Telepsychiatry Update

Have I really been using Skype for patient encounters for five years or more? Let me review my experience.

I use videoconferencing only for routine patient follow-up encounters. I have never conducted an initial psychiatric evaluation outside of an office setting. No payer has yet reimbursed a patient for a videoconference encounter, but patients like it so much that a few regularly forego reimbursement to avoid the trek to my office. A few live hours away and have found no other physician they want to work with locally.

I schedule the encounters when I can work from home. This has enabled me to markedly reduce my office hours (and expenses). Patient locations have varied from home or office to parks and parking lots, vacation rentals, and even one driving his car (albeit very slowly -- even so I do not recommend this) on the Interstate. A few may have originated from boats.

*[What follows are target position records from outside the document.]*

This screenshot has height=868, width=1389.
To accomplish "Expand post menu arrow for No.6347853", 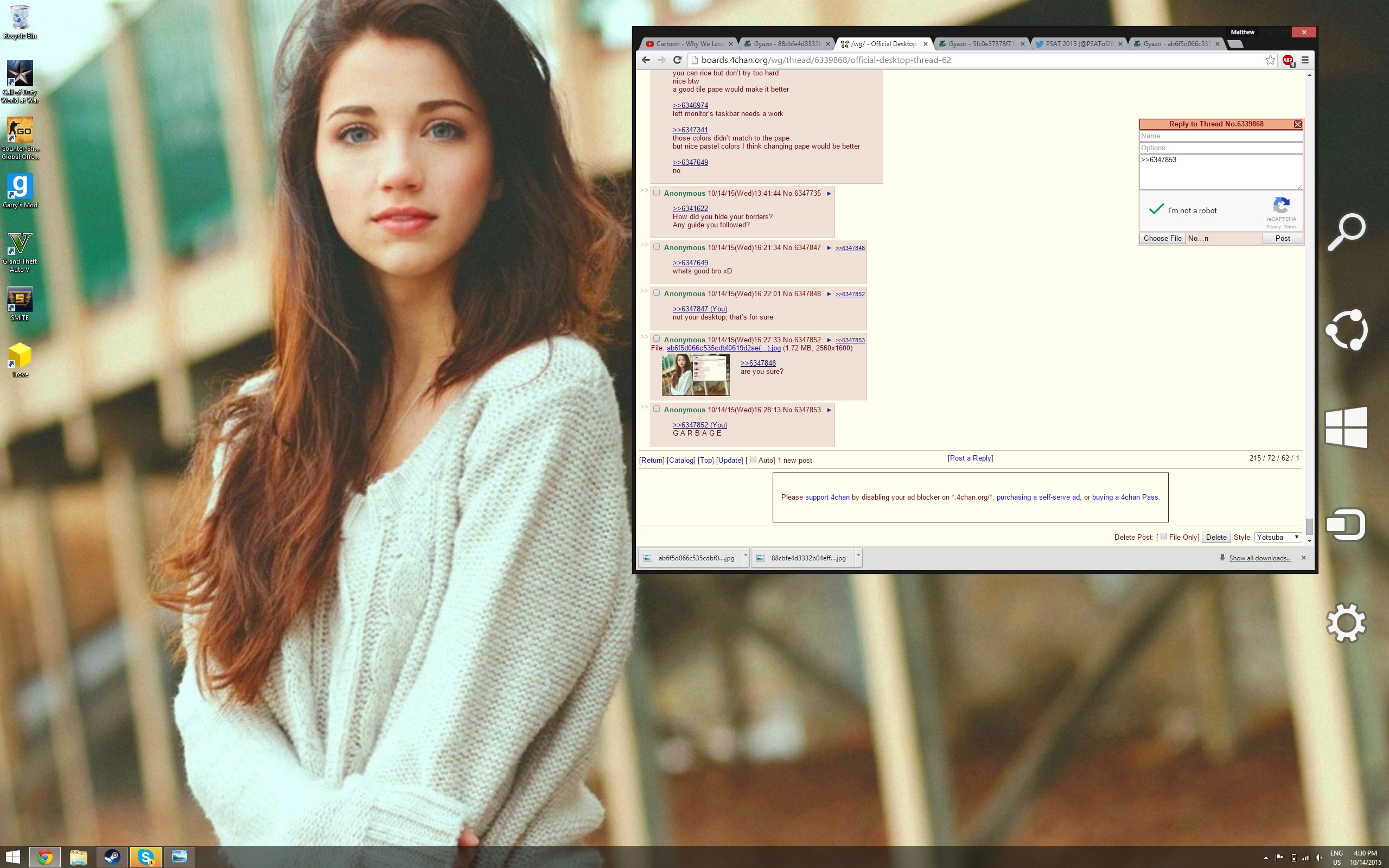I will [x=829, y=410].
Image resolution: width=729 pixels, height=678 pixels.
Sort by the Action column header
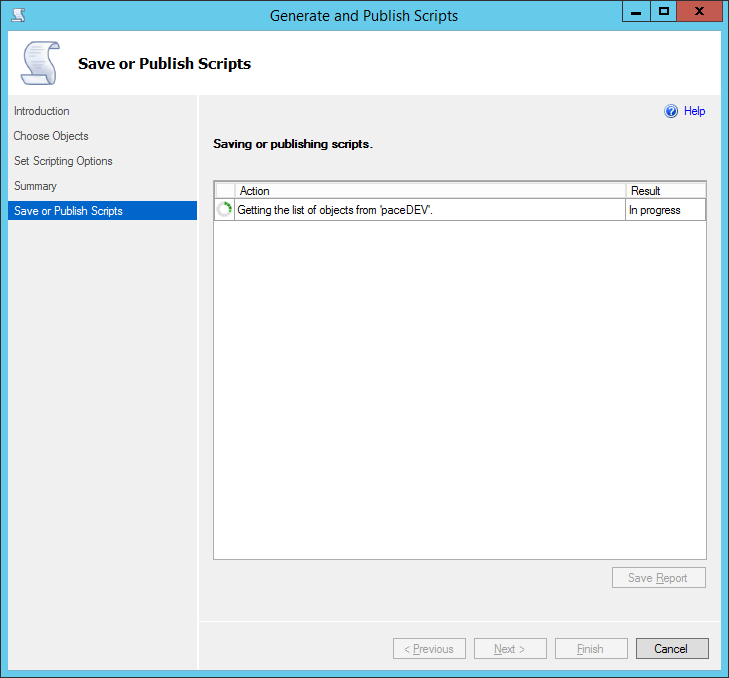[x=430, y=191]
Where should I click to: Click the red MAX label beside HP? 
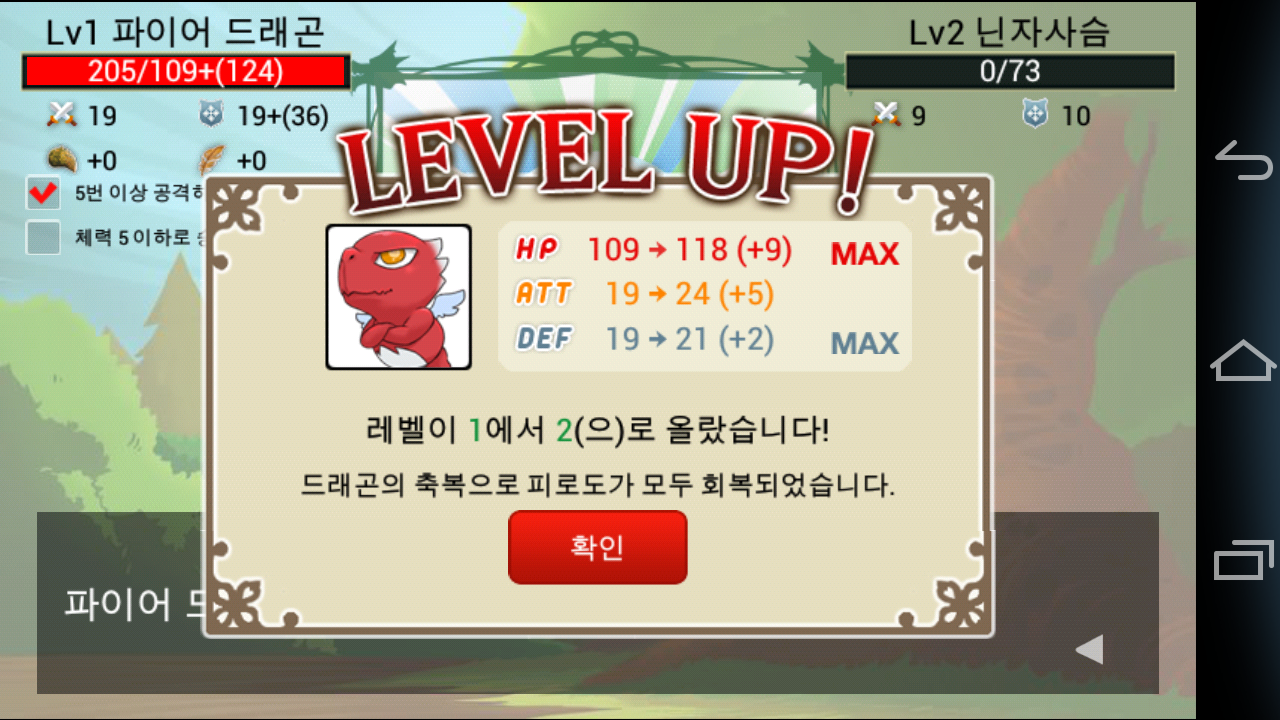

I require monthly patients to come to the office at least every third encounter, quarterly patients every other. However, sometimes we have to choose between a Skype encounter today and an office encounter in a week or more, a clear advantage over office alone.

I schedule Skype encounters 30 minutes apart, which makes for some wasted time when they only last 10 minutes or less, but I can always use the time for housekeeping. Although detractors have expressed concern about security we never actually state even the patient’s name or diagnosis. Mostly we speak in general terms.

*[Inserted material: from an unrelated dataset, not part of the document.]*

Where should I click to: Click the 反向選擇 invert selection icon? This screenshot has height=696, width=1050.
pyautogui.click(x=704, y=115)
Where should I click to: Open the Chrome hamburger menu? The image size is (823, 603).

With my direct pay practice model some patients pay in advance at office visits, but I have discovered a way to store encrypted credit card numbers which allows us to avoid a phone call to get the card number after the videoconference. Patients pay the same fee for office and Skype encounters.

If either the patient or I are not online at the appointed time, or if we have technical problems, we use texting to get on track. In most cases we can reschedule later in the day so the patient can avoid paying a no-show penalty.

Patients who get random drug screens have the odds increased at the next office encounter.

I can only think of one instance where we decided to switch to an office visit. I still like to start new medications only during office encounters.

I predict that those who rigidly insist on conducting all patient encounters face-to-face in an office, while pretending that telephone encounters enjoy some kind of exempt status, will go the way of the horse and buggy. Their criticism usually arises from ignorance and fear. They will likely accept this technology only after they have seen a patient harmed by delayed attention to a problem while waiting for an office appointment.

Videoconferencing remains superior to telephone and adequate for many patient encounters while saving time, fuel, travel risks associated with office encounters. Physicians and subscribers will shun payers who continue to refuse to reimburse for videoconference encounters.